Le département a été confronté à une chute de 35% du nombre de médecins entre 2010 et 2024. Le paysage médical se désertifie et le phénomène est observé plus largement en France, y compris dans les zones plus peuplées.

"Je pense qu'il y a des endroits qui sont plus démunis que d'autres, mais que dans des grandes villes, beaucoup de patients ne trouvent quand même pas de spécialistes", indique Timothée, médecin en gériatrie dans l'Aude, dans Apolline Matin.

Pour lui, la première solution est d'augmenter le nombre de médecins.

"Le numerus clausus a soi-disant disparu, mais la réalité est toujours la même: on empêche des étudiants en médecine qui sont très bons de passer en deuxième année de médecine", affirme-t-il.

Constat confirmé par Olivier, dont le fils est en troisième année de médecine: "On les ecoeure les gamins. Le mien est sorti avec un classement honorable (...) Ils en ont pris 250 et il m'a dit que celui qui est 251e est aussi fort qu'eux", indique-t-il.

L'installation régulée des médecins dans le viseur

Vient la question du placement de ces étudiants dans l'Hexagone à la sortie de leurs études. Réguler leur liberté d'installation est présenté comme un moyen utile pour enrayer les déserts médicaux. Mais la solution provoque la grogne.

Le fils d'Olivier prévoit de participer au mouvement de manifestation lancé le 28 avril contre l'adoption d'une loi par l'Assemblée nationale sur le sujet. Elle doit être votée les 6 et 7 mai prochains.

Rien d'étonnant pour Jérôme Marty, médecin généraliste, qui évoque des conditions de travail "catastrophiques" et rappelle "qu'un interne se suicide tous les 18 jours".

Il ajoute: "Il est évident que ces jeunes qui remboursent la nation en tenant à bout de bras les hôpitaux, en étant payé moins que le SMIC horaire et en bossant 90 heures par semaine, on ne peut pas en plus leur filer une double peine qui vise à dire 'vous allez vous installer là où nous le décidons'".

Éléments d'un jeu de données:
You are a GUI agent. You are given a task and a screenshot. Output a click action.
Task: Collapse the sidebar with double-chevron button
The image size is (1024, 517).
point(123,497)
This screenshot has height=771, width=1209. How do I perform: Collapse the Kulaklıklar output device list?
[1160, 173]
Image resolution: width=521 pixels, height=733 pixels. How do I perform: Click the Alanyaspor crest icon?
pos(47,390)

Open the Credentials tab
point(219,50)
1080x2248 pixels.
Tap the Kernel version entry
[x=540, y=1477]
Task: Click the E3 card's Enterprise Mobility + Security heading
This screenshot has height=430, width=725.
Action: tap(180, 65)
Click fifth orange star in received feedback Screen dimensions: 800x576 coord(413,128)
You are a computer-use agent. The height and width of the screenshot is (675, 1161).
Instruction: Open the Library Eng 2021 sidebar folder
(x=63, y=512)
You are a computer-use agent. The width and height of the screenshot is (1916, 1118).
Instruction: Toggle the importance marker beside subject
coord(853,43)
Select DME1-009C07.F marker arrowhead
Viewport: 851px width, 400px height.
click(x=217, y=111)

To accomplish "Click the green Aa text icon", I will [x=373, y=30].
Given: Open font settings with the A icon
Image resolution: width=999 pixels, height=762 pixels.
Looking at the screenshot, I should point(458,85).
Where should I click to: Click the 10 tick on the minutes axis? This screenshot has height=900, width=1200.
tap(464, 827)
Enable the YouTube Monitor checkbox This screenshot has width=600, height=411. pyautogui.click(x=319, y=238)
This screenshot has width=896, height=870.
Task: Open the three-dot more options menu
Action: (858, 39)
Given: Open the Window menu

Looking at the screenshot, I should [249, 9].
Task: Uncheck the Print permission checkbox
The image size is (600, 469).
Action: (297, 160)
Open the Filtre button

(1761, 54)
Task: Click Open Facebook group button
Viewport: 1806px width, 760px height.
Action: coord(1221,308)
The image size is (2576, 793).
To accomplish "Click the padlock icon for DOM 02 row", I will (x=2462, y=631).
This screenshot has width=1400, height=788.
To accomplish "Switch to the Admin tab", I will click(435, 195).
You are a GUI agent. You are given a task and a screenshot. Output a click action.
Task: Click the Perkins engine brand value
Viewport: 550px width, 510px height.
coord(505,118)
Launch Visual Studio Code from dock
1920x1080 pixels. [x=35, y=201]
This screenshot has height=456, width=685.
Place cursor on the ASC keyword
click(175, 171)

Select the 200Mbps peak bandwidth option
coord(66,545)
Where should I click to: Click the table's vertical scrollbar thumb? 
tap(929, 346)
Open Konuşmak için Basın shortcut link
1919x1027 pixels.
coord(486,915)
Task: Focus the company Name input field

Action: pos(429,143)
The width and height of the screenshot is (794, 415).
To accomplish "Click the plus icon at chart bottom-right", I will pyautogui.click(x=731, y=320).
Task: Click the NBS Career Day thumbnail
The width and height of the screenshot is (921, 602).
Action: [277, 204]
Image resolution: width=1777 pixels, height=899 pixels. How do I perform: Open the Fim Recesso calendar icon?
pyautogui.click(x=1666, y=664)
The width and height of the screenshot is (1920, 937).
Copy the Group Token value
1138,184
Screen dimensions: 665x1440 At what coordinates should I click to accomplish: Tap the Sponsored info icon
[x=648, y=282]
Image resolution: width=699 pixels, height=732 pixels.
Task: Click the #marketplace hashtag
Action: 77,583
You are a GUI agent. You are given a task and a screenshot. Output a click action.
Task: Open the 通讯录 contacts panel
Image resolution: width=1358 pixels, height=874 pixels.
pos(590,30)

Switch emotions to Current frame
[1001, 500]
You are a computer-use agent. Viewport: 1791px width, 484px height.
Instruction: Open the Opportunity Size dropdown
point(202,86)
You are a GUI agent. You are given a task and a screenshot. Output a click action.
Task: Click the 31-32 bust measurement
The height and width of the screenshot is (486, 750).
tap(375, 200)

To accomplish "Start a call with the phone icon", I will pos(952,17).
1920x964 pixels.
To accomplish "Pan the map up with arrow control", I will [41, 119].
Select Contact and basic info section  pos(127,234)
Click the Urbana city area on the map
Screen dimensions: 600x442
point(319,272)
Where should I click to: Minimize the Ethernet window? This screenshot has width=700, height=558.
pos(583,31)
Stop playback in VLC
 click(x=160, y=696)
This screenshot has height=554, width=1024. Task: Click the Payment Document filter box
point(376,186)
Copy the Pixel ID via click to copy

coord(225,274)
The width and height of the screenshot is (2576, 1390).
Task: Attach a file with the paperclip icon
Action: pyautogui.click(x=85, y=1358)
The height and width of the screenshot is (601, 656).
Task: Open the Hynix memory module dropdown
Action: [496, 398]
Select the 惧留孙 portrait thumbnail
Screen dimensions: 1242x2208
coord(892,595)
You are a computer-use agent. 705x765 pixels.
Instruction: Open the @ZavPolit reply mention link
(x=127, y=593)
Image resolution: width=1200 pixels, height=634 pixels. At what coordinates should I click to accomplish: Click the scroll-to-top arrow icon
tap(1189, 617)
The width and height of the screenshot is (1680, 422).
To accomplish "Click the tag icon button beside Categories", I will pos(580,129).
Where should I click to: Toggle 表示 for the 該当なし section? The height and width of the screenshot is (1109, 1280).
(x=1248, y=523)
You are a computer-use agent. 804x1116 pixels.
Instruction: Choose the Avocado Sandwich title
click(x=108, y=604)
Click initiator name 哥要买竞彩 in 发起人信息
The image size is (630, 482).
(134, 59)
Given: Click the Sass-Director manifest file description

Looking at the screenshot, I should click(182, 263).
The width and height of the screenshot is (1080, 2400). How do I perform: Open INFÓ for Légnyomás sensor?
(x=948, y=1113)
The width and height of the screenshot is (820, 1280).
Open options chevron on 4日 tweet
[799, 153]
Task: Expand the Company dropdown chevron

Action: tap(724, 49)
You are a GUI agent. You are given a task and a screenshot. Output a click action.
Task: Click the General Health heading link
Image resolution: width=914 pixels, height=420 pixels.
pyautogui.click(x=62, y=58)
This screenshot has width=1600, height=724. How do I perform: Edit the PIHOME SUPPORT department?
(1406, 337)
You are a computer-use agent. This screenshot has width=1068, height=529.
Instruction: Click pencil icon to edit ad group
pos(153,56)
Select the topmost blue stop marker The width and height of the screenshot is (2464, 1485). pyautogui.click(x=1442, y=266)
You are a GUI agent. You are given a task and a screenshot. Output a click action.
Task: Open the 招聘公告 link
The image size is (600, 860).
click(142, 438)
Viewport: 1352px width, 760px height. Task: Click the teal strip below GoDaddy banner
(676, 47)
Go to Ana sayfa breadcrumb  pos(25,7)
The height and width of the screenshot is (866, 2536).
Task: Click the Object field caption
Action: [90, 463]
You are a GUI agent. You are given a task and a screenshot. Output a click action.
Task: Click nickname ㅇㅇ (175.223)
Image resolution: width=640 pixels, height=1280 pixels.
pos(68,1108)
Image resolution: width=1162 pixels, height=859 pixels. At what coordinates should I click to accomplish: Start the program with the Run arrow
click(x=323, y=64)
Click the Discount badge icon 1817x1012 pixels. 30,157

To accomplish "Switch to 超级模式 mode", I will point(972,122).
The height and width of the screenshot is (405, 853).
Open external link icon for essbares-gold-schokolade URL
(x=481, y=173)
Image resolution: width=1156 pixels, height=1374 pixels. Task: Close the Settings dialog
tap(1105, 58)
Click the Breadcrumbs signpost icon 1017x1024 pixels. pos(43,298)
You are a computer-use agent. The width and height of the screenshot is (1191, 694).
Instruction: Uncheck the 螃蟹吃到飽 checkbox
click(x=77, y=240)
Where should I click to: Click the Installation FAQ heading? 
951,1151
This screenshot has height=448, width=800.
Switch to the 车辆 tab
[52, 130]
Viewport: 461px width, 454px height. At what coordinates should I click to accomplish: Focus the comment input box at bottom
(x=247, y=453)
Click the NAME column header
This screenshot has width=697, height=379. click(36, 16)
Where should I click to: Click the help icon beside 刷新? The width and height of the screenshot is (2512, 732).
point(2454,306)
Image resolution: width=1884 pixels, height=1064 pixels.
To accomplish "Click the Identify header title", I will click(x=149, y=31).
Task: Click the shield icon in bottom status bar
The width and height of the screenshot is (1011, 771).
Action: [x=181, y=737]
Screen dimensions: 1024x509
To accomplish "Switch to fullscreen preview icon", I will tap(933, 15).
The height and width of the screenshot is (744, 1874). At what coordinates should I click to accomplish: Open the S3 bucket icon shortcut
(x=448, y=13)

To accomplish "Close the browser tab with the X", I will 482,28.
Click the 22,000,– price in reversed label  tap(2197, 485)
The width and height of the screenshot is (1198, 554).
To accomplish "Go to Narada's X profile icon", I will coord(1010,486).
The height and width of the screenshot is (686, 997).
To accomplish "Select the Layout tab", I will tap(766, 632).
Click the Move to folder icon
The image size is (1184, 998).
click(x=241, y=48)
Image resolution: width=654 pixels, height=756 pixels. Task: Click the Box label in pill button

▶ **Consigne**:
D'après l'extrait sur les déserts médicaux, de combien le nombre de médecins du département a-t-il baissé entre 2010 et 2024 ?

▶ **Réponse**:
De 35 %.